## Task instructions
Write out, exactly and in full, the line where "Viewport: 1024px width, 506px height." appears together with all lines that follow it in the entries below. Do not include pictures.

++++++

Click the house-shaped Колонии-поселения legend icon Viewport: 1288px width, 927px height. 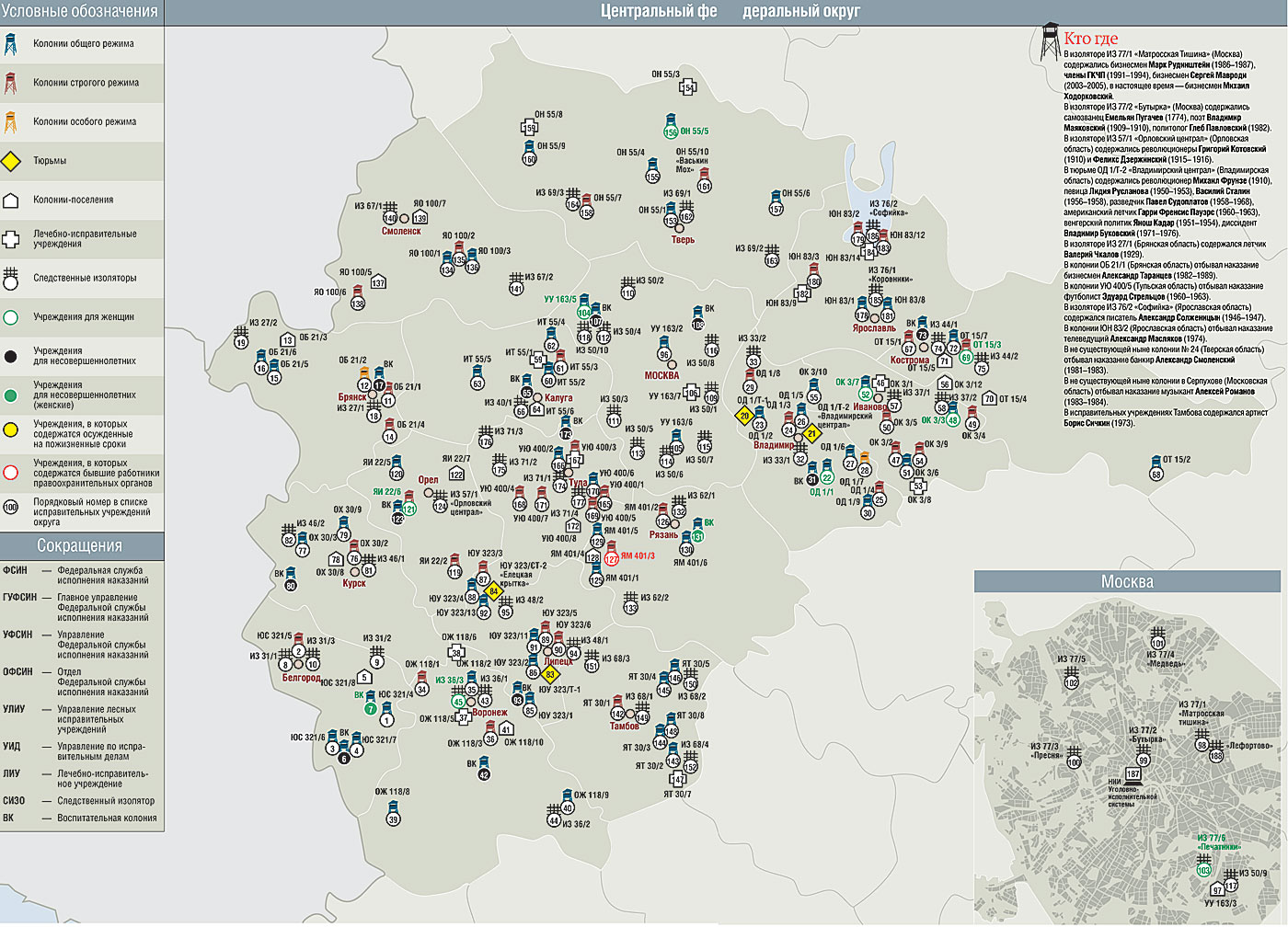coord(11,200)
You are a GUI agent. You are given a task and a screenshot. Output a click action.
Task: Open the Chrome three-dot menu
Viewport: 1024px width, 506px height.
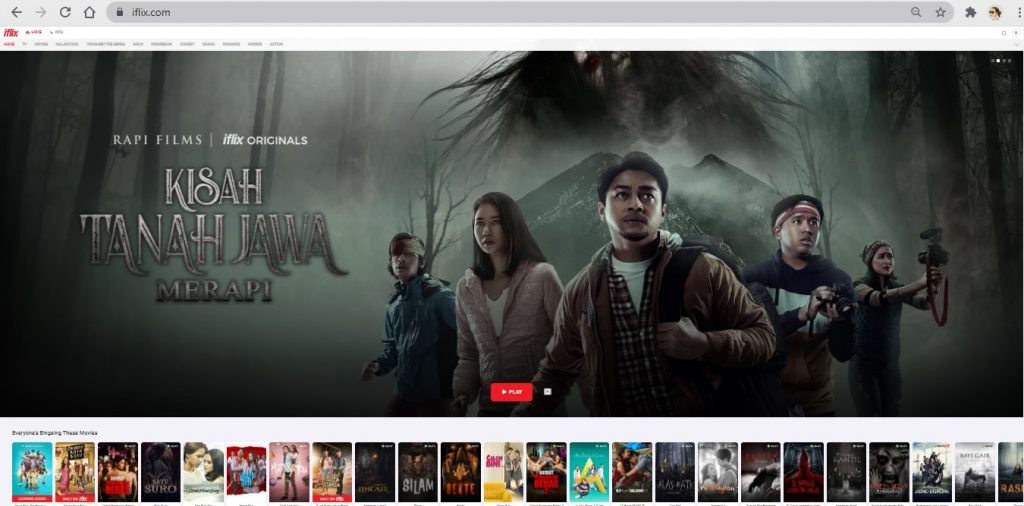click(1017, 12)
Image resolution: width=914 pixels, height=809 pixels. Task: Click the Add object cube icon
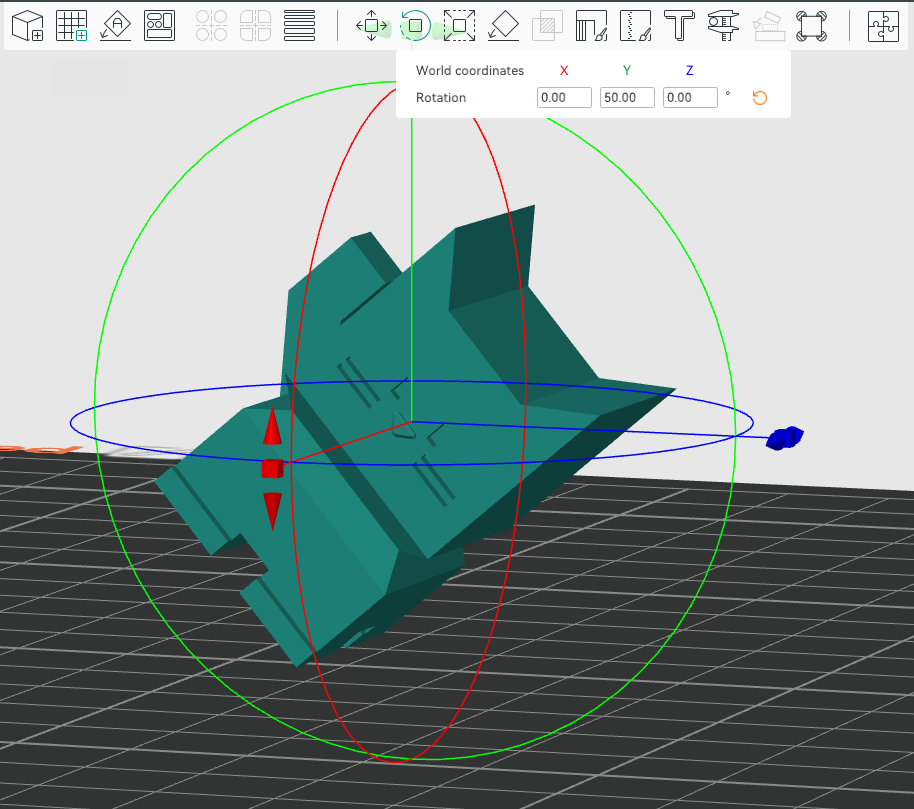pyautogui.click(x=27, y=26)
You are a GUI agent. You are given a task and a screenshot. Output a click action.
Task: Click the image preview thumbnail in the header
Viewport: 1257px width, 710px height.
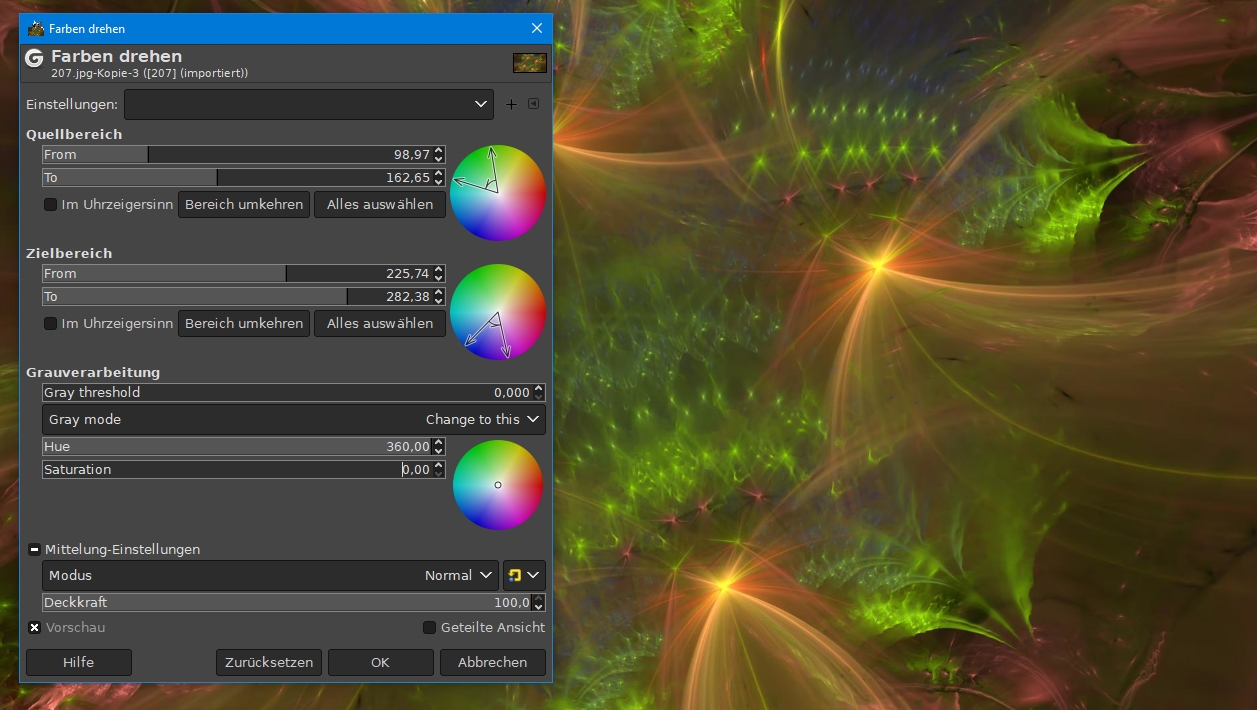(x=529, y=63)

++++++

## Written response
Viewport: 1024px width, 506px height.
click(1017, 12)
Image resolution: width=914 pixels, height=809 pixels. Task: Click the Add object cube icon
pyautogui.click(x=27, y=26)
You are a GUI agent. You are given a task and a screenshot. Output a click action.
Task: Click the image preview thumbnail in the header
Viewport: 1257px width, 710px height.
(x=529, y=63)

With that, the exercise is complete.